What to work on >> Repeat each line of the records below exactly.

-------- Extracted data --------

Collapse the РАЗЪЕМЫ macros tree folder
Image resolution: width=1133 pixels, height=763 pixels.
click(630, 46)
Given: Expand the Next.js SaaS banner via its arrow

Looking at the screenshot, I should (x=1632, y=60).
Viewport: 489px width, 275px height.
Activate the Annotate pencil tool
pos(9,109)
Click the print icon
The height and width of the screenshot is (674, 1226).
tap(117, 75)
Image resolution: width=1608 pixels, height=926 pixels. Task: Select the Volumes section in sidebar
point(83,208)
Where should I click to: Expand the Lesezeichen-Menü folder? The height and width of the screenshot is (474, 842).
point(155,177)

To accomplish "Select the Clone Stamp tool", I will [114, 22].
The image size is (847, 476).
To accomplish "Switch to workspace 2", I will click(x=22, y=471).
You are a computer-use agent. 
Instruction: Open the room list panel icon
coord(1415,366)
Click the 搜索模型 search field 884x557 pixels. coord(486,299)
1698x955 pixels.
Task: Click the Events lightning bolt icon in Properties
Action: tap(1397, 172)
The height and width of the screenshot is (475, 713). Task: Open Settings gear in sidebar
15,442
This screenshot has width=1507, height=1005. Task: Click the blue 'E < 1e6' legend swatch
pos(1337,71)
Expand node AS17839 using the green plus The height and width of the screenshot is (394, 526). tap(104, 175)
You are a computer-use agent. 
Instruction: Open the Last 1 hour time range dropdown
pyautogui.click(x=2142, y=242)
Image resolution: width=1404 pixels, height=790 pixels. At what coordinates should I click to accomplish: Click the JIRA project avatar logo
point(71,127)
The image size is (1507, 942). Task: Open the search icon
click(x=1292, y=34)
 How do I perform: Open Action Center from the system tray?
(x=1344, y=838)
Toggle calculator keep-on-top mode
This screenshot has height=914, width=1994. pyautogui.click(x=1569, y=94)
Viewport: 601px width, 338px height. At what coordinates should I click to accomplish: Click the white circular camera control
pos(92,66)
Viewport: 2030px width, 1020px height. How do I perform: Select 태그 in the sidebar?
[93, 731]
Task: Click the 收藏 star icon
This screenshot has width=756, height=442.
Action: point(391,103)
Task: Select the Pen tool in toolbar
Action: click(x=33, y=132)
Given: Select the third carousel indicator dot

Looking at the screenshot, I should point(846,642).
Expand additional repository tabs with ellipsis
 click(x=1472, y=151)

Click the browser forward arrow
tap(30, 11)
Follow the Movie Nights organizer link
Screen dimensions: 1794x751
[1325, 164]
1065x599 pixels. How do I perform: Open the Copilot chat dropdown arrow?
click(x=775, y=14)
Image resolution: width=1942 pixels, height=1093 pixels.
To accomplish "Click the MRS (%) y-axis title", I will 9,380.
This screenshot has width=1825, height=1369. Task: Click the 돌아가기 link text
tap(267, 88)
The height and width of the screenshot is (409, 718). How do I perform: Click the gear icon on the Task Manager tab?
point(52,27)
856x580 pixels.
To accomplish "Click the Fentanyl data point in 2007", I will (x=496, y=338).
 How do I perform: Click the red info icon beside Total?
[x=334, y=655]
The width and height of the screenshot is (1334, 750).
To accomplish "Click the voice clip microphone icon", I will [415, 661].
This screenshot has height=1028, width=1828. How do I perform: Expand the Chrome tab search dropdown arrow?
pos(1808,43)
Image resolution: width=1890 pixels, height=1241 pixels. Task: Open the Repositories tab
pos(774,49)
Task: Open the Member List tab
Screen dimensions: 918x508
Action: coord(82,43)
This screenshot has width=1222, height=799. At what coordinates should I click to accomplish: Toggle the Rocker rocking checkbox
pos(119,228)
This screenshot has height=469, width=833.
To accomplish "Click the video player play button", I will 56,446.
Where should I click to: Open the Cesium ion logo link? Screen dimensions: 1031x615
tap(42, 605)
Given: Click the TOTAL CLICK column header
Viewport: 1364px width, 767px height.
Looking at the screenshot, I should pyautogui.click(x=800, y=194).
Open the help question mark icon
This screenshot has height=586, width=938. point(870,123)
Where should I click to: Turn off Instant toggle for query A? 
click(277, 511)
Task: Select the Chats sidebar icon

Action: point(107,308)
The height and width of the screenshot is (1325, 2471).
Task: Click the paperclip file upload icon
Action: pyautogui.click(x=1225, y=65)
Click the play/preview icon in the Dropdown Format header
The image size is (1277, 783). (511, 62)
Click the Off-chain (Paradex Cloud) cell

--------

Written response >>
Collapse the РАЗЪЕМЫ macros tree folder
Image resolution: width=1133 pixels, height=763 pixels.
click(630, 46)
Given: Expand the Next.js SaaS banner via its arrow

Looking at the screenshot, I should (x=1632, y=60).
Viewport: 489px width, 275px height.
Activate the Annotate pencil tool
pos(9,109)
Click the print icon
The height and width of the screenshot is (674, 1226).
tap(117, 75)
Image resolution: width=1608 pixels, height=926 pixels. Task: Select the Volumes section in sidebar
point(83,208)
Where should I click to: Expand the Lesezeichen-Menü folder? The height and width of the screenshot is (474, 842).
point(155,177)

To accomplish "Select the Clone Stamp tool", I will [114, 22].
The image size is (847, 476).
To accomplish "Switch to workspace 2", I will click(x=22, y=471).
You are a computer-use agent. 
Instruction: Open the room list panel icon
coord(1415,366)
Click the 搜索模型 search field 884x557 pixels. coord(486,299)
1698x955 pixels.
Task: Click the Events lightning bolt icon in Properties
Action: tap(1397, 172)
The height and width of the screenshot is (475, 713). Task: Open Settings gear in sidebar
15,442
This screenshot has width=1507, height=1005. Task: Click the blue 'E < 1e6' legend swatch
pos(1337,71)
Expand node AS17839 using the green plus The height and width of the screenshot is (394, 526). tap(104, 175)
You are a computer-use agent. 
Instruction: Open the Last 1 hour time range dropdown
pyautogui.click(x=2142, y=242)
Image resolution: width=1404 pixels, height=790 pixels. At what coordinates should I click to accomplish: Click the JIRA project avatar logo
point(71,127)
The image size is (1507, 942). Task: Open the search icon
click(x=1292, y=34)
 How do I perform: Open Action Center from the system tray?
(x=1344, y=838)
Toggle calculator keep-on-top mode
This screenshot has height=914, width=1994. pyautogui.click(x=1569, y=94)
Viewport: 601px width, 338px height. At what coordinates should I click to accomplish: Click the white circular camera control
pos(92,66)
Viewport: 2030px width, 1020px height. How do I perform: Select 태그 in the sidebar?
[93, 731]
Task: Click the 收藏 star icon
This screenshot has width=756, height=442.
Action: point(391,103)
Task: Select the Pen tool in toolbar
Action: click(x=33, y=132)
Given: Select the third carousel indicator dot

Looking at the screenshot, I should point(846,642).
Expand additional repository tabs with ellipsis
 click(x=1472, y=151)

Click the browser forward arrow
tap(30, 11)
Follow the Movie Nights organizer link
Screen dimensions: 1794x751
[1325, 164]
1065x599 pixels. How do I perform: Open the Copilot chat dropdown arrow?
click(x=775, y=14)
Image resolution: width=1942 pixels, height=1093 pixels.
To accomplish "Click the MRS (%) y-axis title", I will 9,380.
This screenshot has width=1825, height=1369. Task: Click the 돌아가기 link text
tap(267, 88)
The height and width of the screenshot is (409, 718). How do I perform: Click the gear icon on the Task Manager tab?
point(52,27)
856x580 pixels.
To accomplish "Click the Fentanyl data point in 2007", I will (x=496, y=338).
 How do I perform: Click the red info icon beside Total?
[x=334, y=655]
The width and height of the screenshot is (1334, 750).
To accomplish "Click the voice clip microphone icon", I will [415, 661].
This screenshot has height=1028, width=1828. How do I perform: Expand the Chrome tab search dropdown arrow?
pos(1808,43)
Image resolution: width=1890 pixels, height=1241 pixels. Task: Open the Repositories tab
pos(774,49)
Task: Open the Member List tab
Screen dimensions: 918x508
Action: coord(82,43)
This screenshot has width=1222, height=799. At what coordinates should I click to accomplish: Toggle the Rocker rocking checkbox
pos(119,228)
This screenshot has height=469, width=833.
To accomplish "Click the video player play button", I will 56,446.
Where should I click to: Open the Cesium ion logo link? Screen dimensions: 1031x615
tap(42, 605)
Given: Click the TOTAL CLICK column header
Viewport: 1364px width, 767px height.
Looking at the screenshot, I should pyautogui.click(x=800, y=194).
Open the help question mark icon
This screenshot has height=586, width=938. point(870,123)
Where should I click to: Turn off Instant toggle for query A? 
click(277, 511)
Task: Select the Chats sidebar icon

Action: point(107,308)
The height and width of the screenshot is (1325, 2471).
Task: Click the paperclip file upload icon
Action: pyautogui.click(x=1225, y=65)
Click the play/preview icon in the Dropdown Format header
The image size is (1277, 783). (511, 62)
Click the Off-chain (Paradex Cloud) cell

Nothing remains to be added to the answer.